YOUR INSTRUCTIONS: The output must be the line with "Open the comment bubble icon" and every following line to the end of the material, exactly as they appear, and nothing else.

INPUT Start Marker

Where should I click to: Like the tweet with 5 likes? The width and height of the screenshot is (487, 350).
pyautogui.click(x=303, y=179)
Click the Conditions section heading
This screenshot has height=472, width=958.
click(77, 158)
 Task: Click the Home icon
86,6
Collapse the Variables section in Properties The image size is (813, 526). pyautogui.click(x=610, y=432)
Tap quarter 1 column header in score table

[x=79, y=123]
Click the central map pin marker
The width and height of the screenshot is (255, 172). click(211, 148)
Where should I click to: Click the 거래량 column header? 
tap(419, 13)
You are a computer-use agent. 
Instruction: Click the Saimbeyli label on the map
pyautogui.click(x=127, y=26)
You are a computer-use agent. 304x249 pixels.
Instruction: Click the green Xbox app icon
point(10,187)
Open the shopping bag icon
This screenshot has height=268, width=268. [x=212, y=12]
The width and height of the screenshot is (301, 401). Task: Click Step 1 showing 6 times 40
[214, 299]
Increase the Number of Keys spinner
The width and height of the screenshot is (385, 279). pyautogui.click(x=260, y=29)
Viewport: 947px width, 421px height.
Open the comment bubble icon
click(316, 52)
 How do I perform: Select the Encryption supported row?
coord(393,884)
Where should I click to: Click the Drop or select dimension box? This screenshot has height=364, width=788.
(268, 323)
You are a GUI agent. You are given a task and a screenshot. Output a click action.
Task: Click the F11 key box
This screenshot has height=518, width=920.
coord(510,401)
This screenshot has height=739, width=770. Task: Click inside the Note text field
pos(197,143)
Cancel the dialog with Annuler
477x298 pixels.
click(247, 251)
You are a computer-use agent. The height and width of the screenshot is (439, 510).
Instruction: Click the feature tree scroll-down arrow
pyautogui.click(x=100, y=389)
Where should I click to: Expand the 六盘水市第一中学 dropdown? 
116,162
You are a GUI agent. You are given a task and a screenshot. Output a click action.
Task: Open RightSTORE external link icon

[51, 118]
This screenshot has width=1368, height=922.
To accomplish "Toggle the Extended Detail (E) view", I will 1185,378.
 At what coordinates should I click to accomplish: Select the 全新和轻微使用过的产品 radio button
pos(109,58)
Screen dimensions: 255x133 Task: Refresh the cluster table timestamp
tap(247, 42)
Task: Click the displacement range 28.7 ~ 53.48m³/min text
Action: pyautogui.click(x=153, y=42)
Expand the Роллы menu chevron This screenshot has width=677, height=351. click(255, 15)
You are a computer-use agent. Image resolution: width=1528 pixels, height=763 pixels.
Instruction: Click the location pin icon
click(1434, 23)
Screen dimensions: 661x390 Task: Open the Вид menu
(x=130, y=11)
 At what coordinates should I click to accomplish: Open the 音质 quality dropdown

INPUT End Marker

RESPONSE AREA:
Open the comment bubble icon
click(316, 52)
 How do I perform: Select the Encryption supported row?
coord(393,884)
Where should I click to: Click the Drop or select dimension box? This screenshot has height=364, width=788.
(268, 323)
You are a GUI agent. You are given a task and a screenshot. Output a click action.
Task: Click the F11 key box
This screenshot has height=518, width=920.
coord(510,401)
This screenshot has height=739, width=770. Task: Click inside the Note text field
pos(197,143)
Cancel the dialog with Annuler
477x298 pixels.
click(247, 251)
You are a computer-use agent. The height and width of the screenshot is (439, 510).
Instruction: Click the feature tree scroll-down arrow
pyautogui.click(x=100, y=389)
Where should I click to: Expand the 六盘水市第一中学 dropdown? 
116,162
You are a GUI agent. You are given a task and a screenshot. Output a click action.
Task: Open RightSTORE external link icon

[51, 118]
This screenshot has width=1368, height=922.
To accomplish "Toggle the Extended Detail (E) view", I will 1185,378.
 At what coordinates should I click to accomplish: Select the 全新和轻微使用过的产品 radio button
pos(109,58)
Screen dimensions: 255x133 Task: Refresh the cluster table timestamp
tap(247, 42)
Task: Click the displacement range 28.7 ~ 53.48m³/min text
Action: pyautogui.click(x=153, y=42)
Expand the Роллы menu chevron This screenshot has width=677, height=351. click(255, 15)
You are a computer-use agent. Image resolution: width=1528 pixels, height=763 pixels.
Instruction: Click the location pin icon
click(1434, 23)
Screen dimensions: 661x390 Task: Open the Вид menu
(x=130, y=11)
 At what coordinates should I click to accomplish: Open the 音质 quality dropdown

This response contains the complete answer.